INSTRUCTIONS TO FOLLOW
Starting at the line that contains "Task: Click the", write out every line through the end of the records exactly as it stands, and leave out all pictures.

WORKING DATA
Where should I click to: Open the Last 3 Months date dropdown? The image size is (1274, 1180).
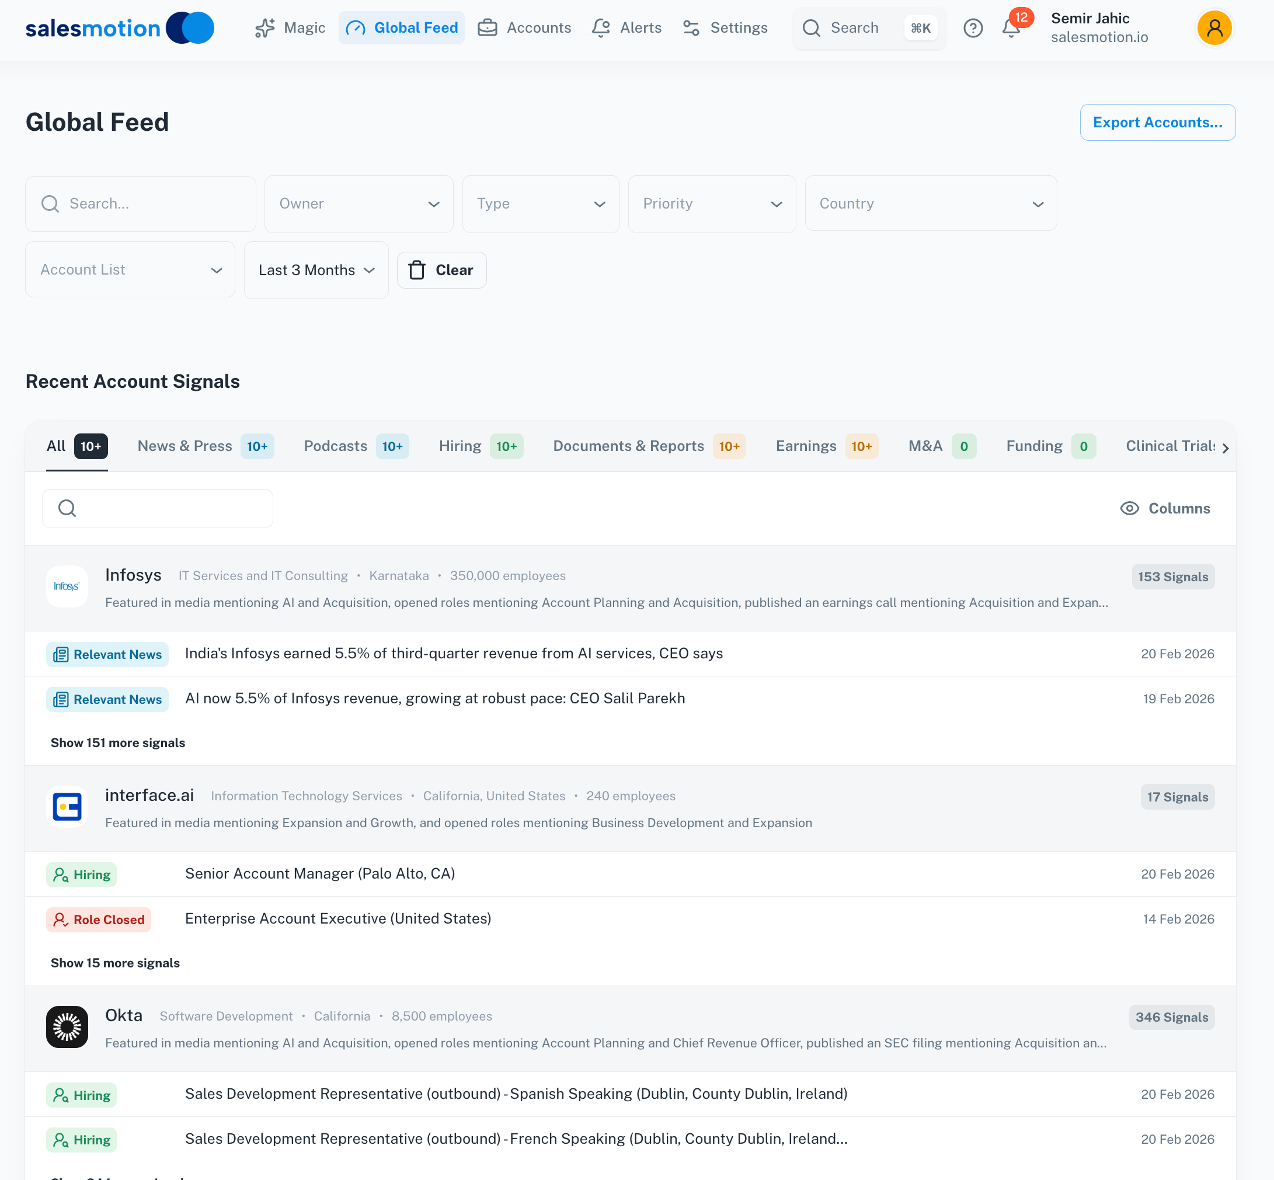pyautogui.click(x=316, y=270)
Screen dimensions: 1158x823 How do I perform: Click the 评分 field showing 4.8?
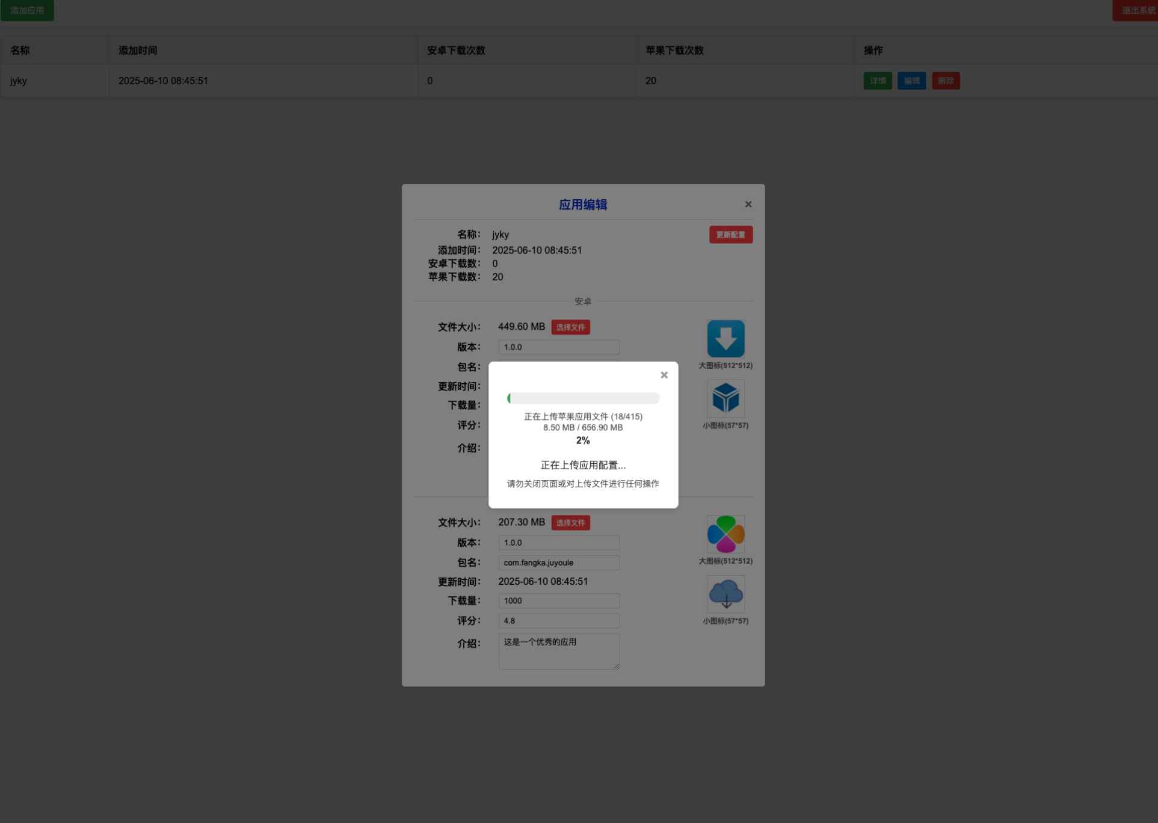click(x=558, y=620)
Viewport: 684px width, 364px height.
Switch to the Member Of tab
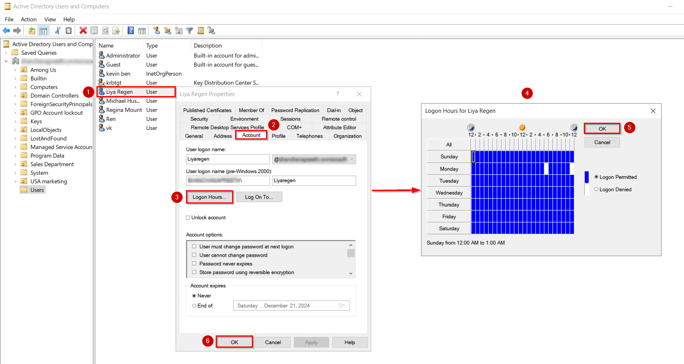point(251,110)
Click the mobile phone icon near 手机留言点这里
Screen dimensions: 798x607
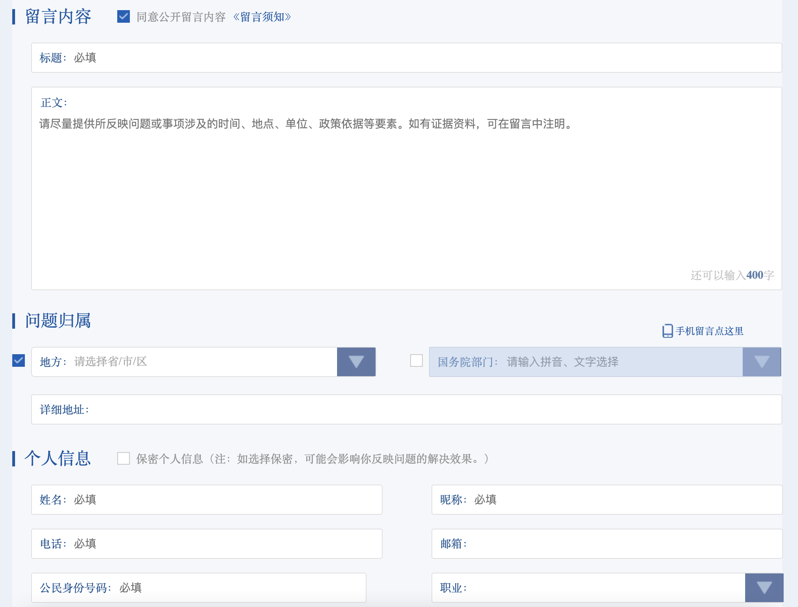tap(667, 331)
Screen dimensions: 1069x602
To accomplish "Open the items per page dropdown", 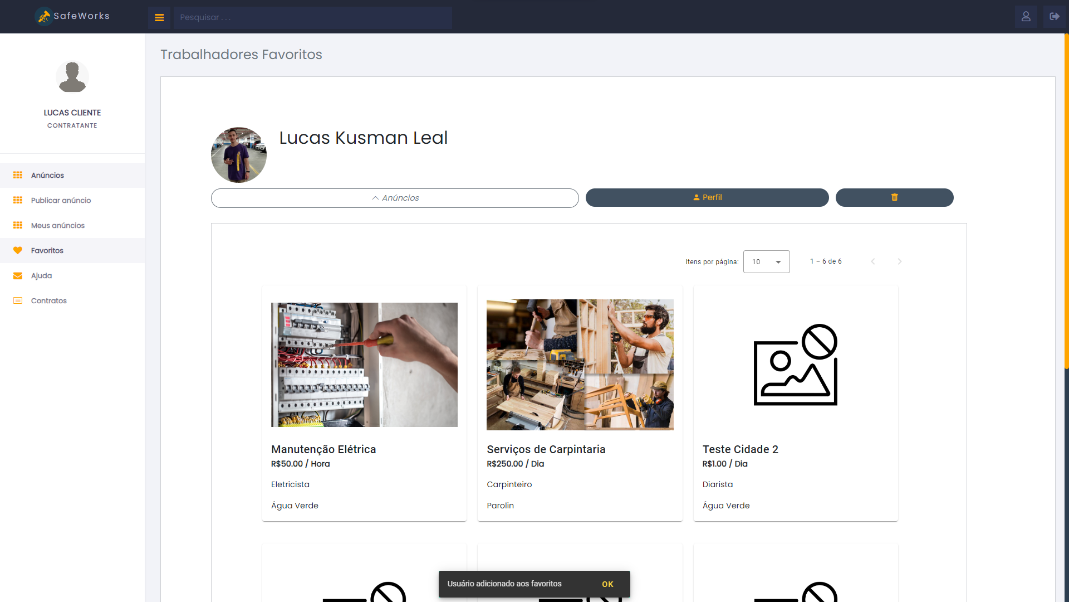I will 766,261.
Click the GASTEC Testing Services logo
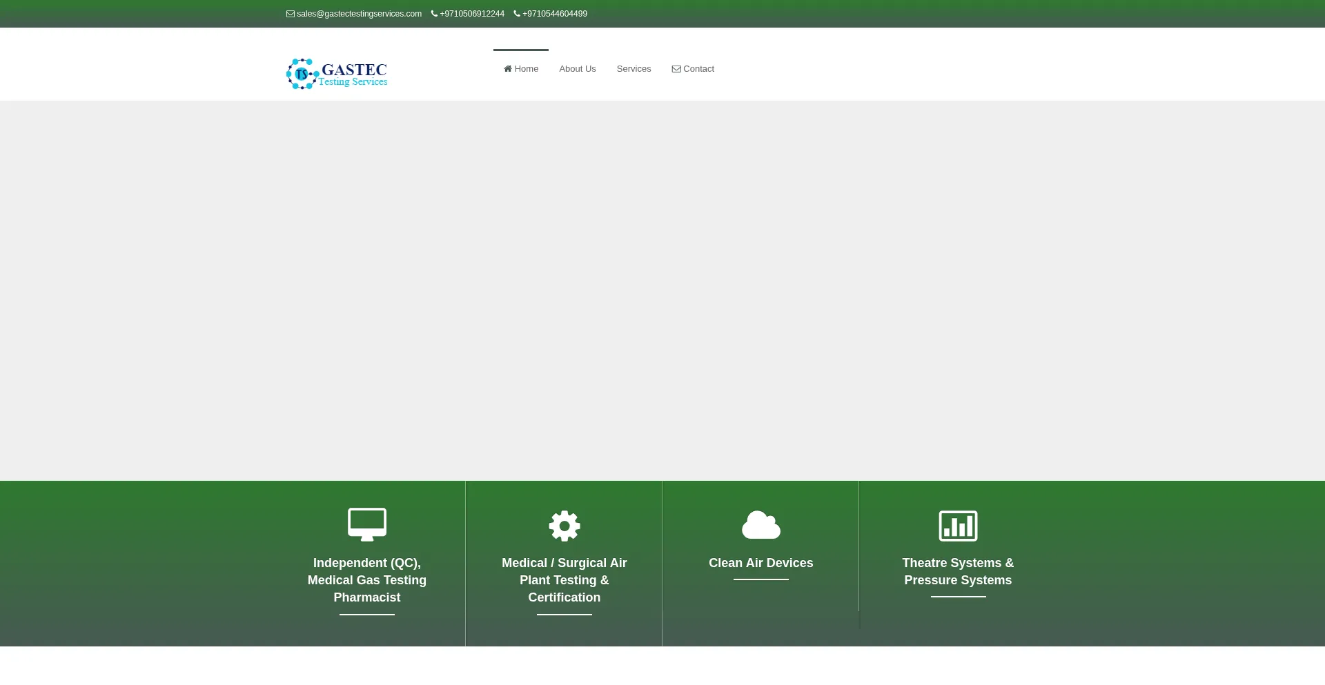This screenshot has height=685, width=1325. point(336,73)
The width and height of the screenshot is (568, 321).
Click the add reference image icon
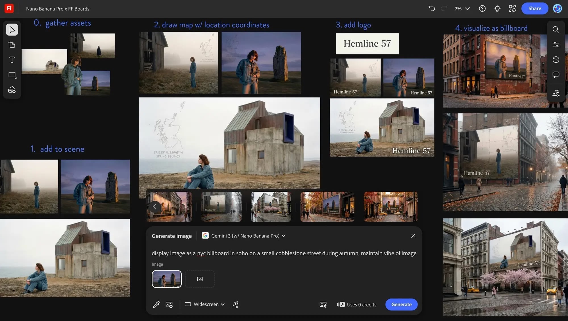[x=169, y=304]
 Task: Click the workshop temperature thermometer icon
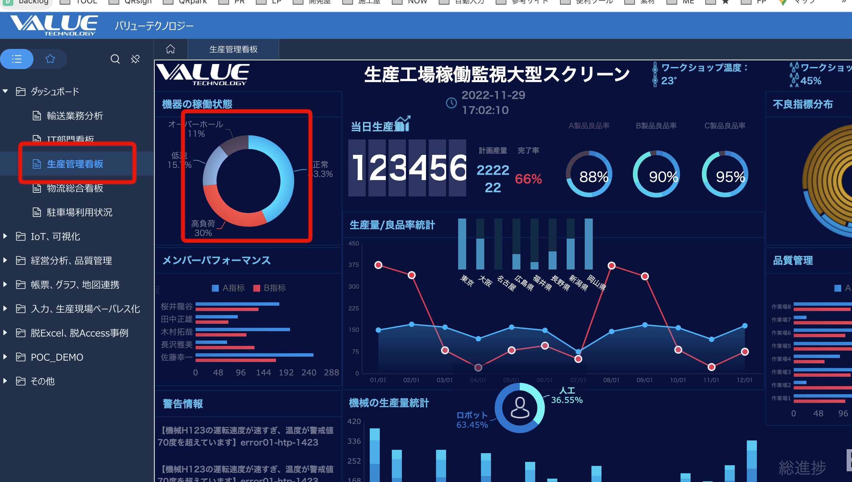tap(655, 74)
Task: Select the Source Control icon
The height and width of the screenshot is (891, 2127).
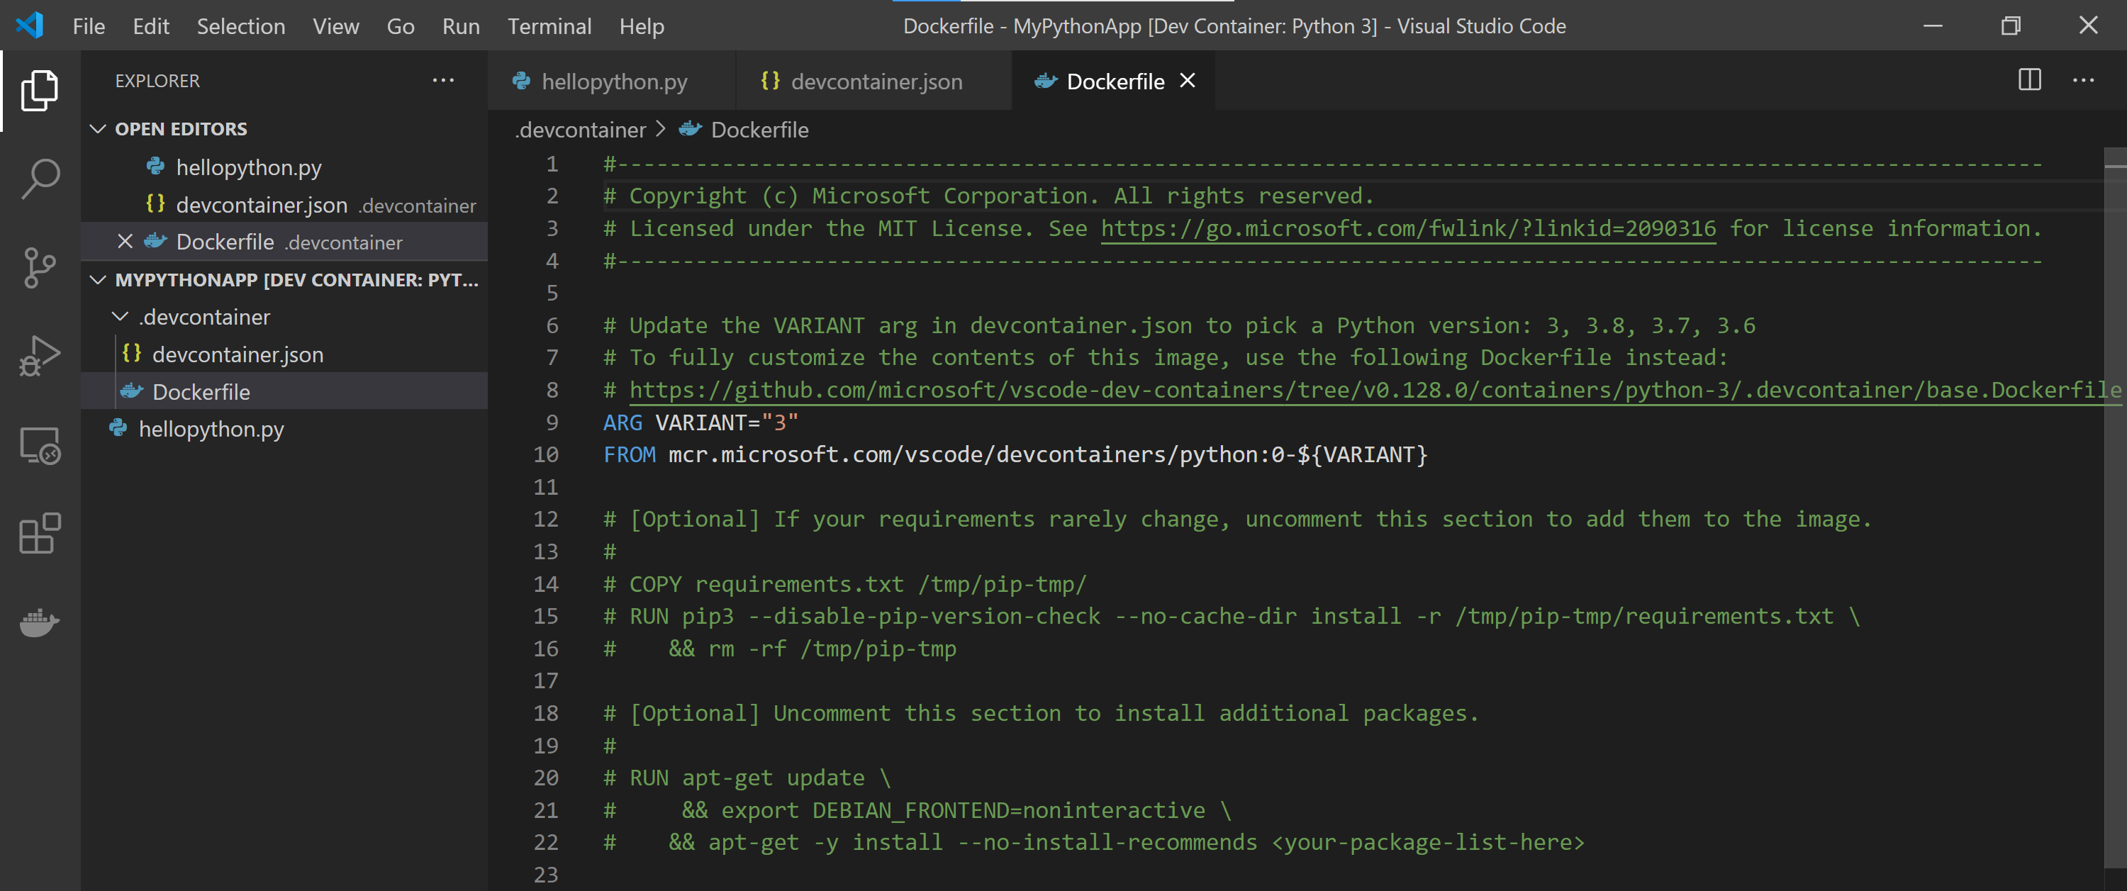Action: (x=39, y=268)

TASK RESPONSE
 Task: Click the workshop temperature thermometer icon
tap(655, 74)
Task: Select the Source Control icon
The height and width of the screenshot is (891, 2127).
Action: (x=39, y=268)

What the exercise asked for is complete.